Hazard pointers are a technique for safely reclaiming memory in lock-free code without garbage-collection.
The idea is that before accessing an object that can be deleted concurrently, a thread sets its hazard pointer to point to that object. A thread that wants to delete an object will first check whether any hazard pointers are set to point to that object. If so, deletion will be postponed, so that the accessing thread does not end up reading deleted data.
Now, imagine our deleting thread starts to iterate the list of hazard pointers and at the i+1
element it gets preempted. Now another thread sets the hazard pointer at i
to the object that the deleting thread is currently trying to delete. Afterwards, the deleting thread resumes, checks the rest of the list, and deletes the object, even though there is now a hazard pointer at position i
pointing to the object.
So clearly just setting the hazard pointer is not enough, as a deleting thread might already have checked our hazard pointer and decided that our thread does not want to access the object. How can I make sure, after setting a hazard pointer, that the object I'm trying to access won't be deleted from under my hands?

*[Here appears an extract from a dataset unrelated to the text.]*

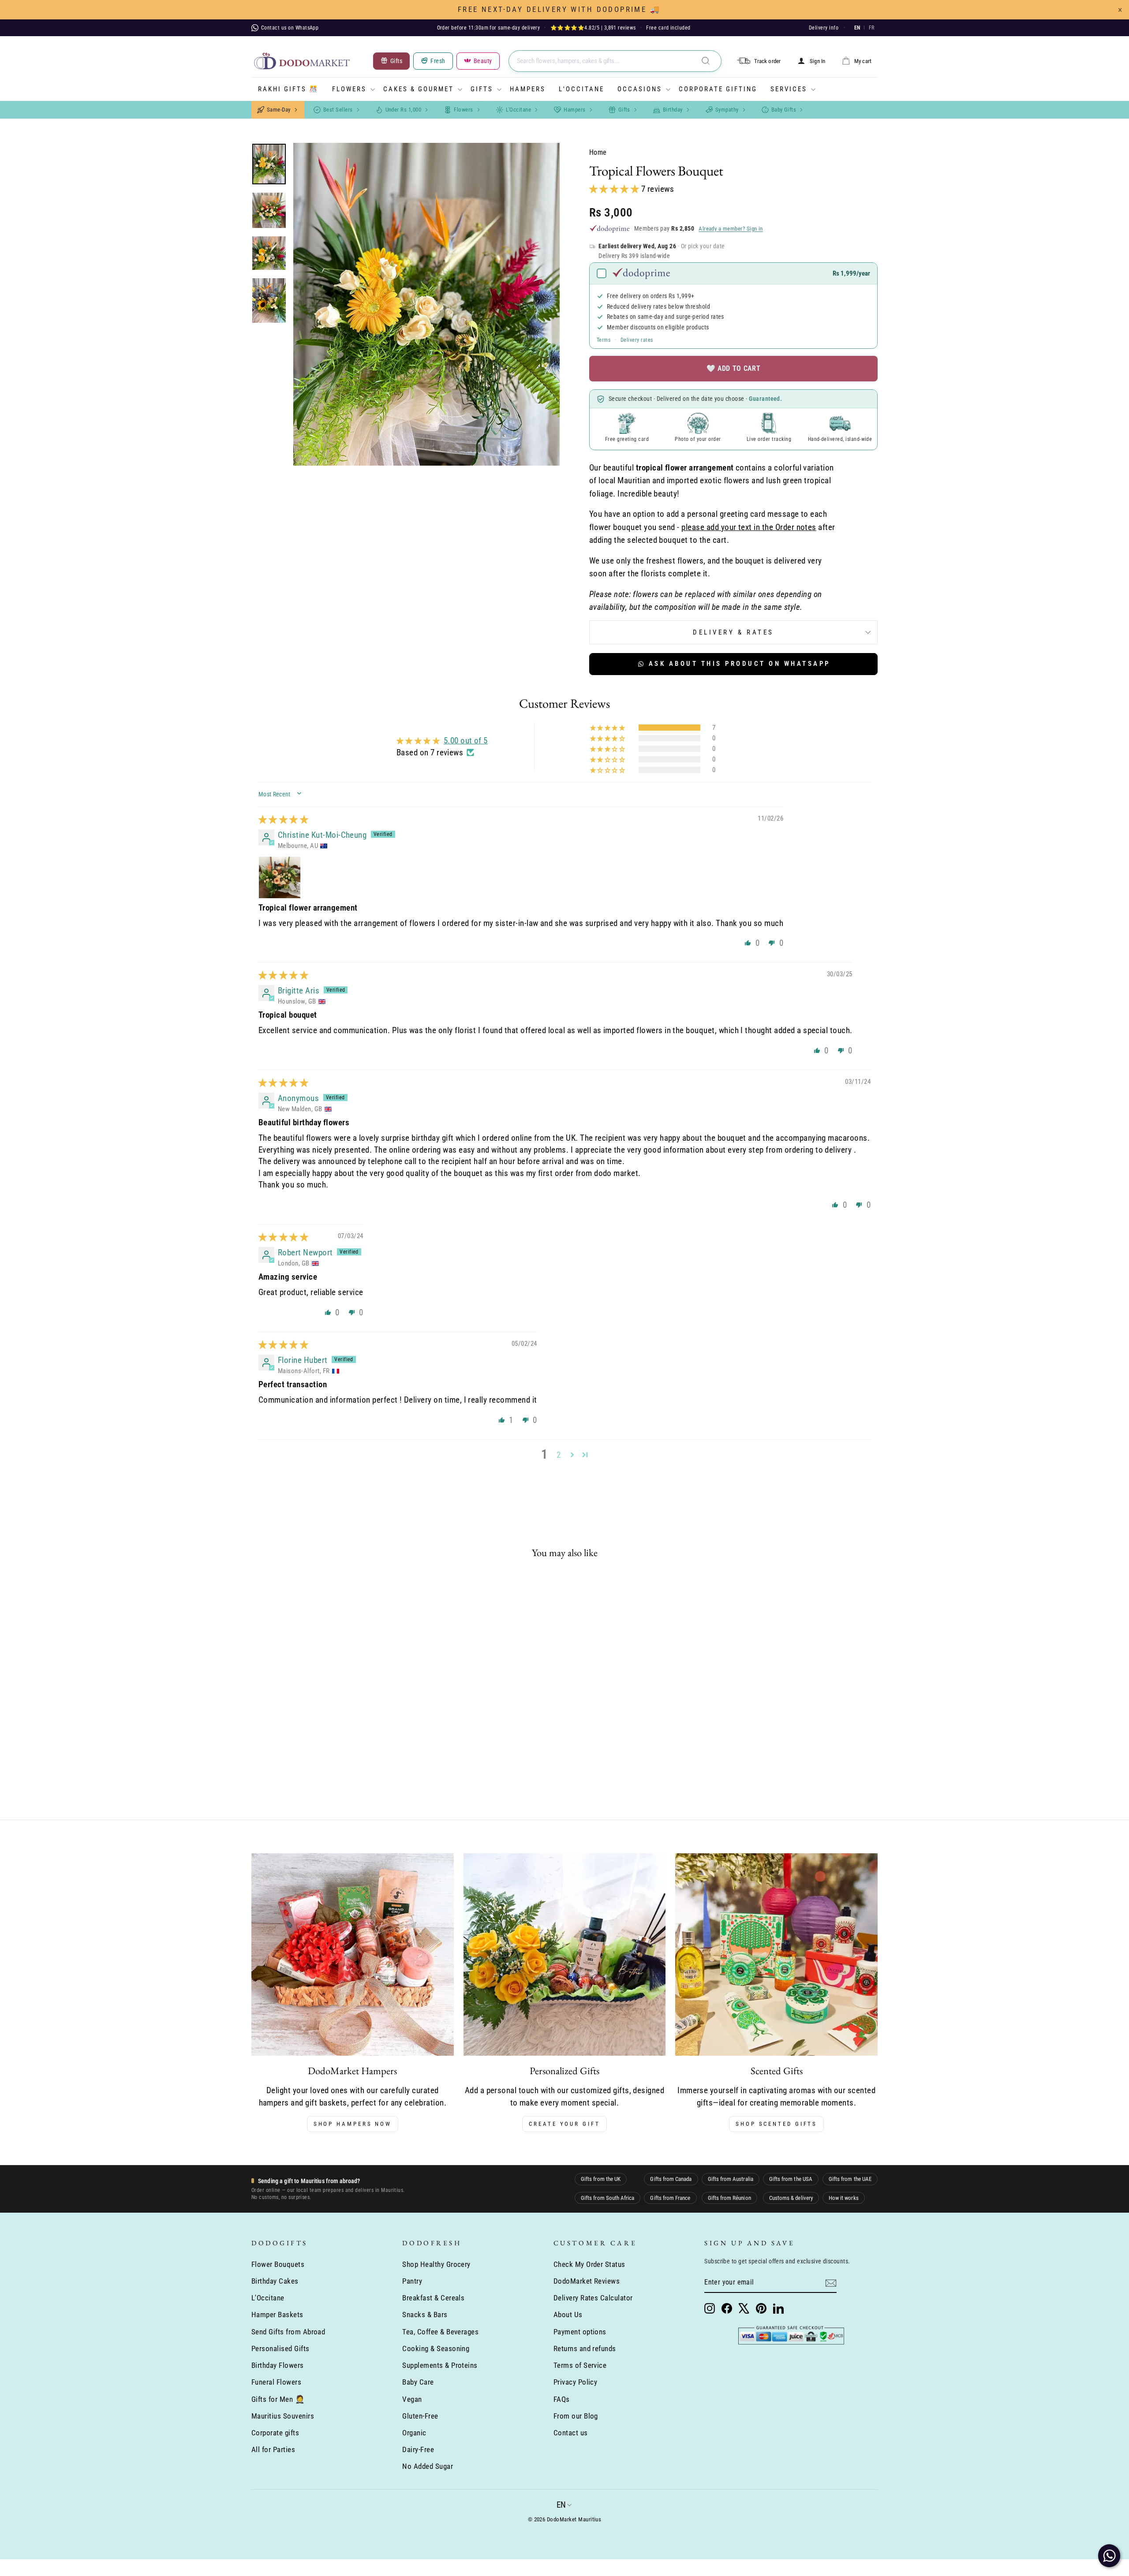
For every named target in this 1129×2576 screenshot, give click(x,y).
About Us (568, 2314)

The original paper by Maged M. Michael places this important restriction on algorithms using hazard pointers:
The methodology requires lock-free algorithms to guarantee that no thread can access a dynamic node at a time when it is possibly removed from the object, unless at least one of the thread’s associated hazard pointers has been pointing to that node continuously, from a time when the node was guaranteed to be reachable from the object’s roots. The methodology prevents the freeing of any retired node continuously pointed to by one or more hazard pointers of one or more threads from a point prior to its removal.
As pointed out in Anton's answer, deletion is a two-phase operation: First you have to 'unpublish' the node, remove it from the data structure so that it can no longer be accessed from the public interface.
At this point, the node is possibly removed, in Michael's terms. It is no longer safe for concurrent threads to access it (unless they already have been holding a hazard pointer to it throughout).
Thus, once a node is possibly removed, it is safe for the deleting thread to iterate the list of hazard pointers. Even if the deleting thread gets preempted, a concurrent thread may not access the node anymore. After verifying that no hazard pointers are set to the node, the deleting thread can safely proceed to the second phase of deletion: The actual deallocation.
In summary, the order of operations for the deleting thread is
D-1. Remove the node from the data structure.
D-2. Iterate the list of hazard pointers.
D-3. If no hazards were found, delete the node.
The real algorithm is slightly more involved, as we need to maintain a list of those nodes that cannot be reclaimed and ensure that they get deleted eventually. This has been skipped here, as it is not relevant to explain the issue raised in the question.
Setting the hazard pointer is not enough to guarantee safe access to it. After all, the node might be possibly removed by the time we set our hazard pointer.
The only way to ensure safe access is if we can guarantee that our hazard pointer has been pointing to that node continuously, from a time when the node was guaranteed to be reachable from the object’s roots.
Since the code is supposed to be lock-free, there is only one way to achieve this: We optimistically set our hazard pointer to the node and then check whether that node has been marked as possibly deleted (that is, it is no longer reachable from the public root) afterwards.
Thus the order of operations for the accessing thread is
A-1. Obtain a pointer to the node by traversing the data structure.
A-2. Set the hazard pointer to point to the node.
A-3. Check that the node is still part of the data structure.
That is, it has not been possibly removed in the meantime.
A-4. If the node is still valid, access it.
After a node has been possibly removed (D-1
), the deleting thread could be preempted. Thus it is still possible for concurrent threads to optimistically set their hazard pointer to it (even though they are not allowed to access it) (A-2
).
Therefore, the deleting thread might detect a spurious hazard, preventing it from deleting the node right away, even though none of the other threads will access the node anymore. This will simply delay deletion of the node in the same way a legitimate hazard would.
The important point is that the node will still be deleted eventually.
An accessing thread may get preempted by a deleting thread before verifying that the node has not been potentially removed (A-3
). In such a case, it is no longer allowed to access the object.
Note that in case the preemption occurs after A-2
, it would even be safe for the accessing thread to access the node (since there was a hazard pointer pointing to the node throughout), but since it is impossible for the accessing thread to distinguish this case, it must fail spuriously.
The important point is that a node will only ever be accessed if it has not been deleted.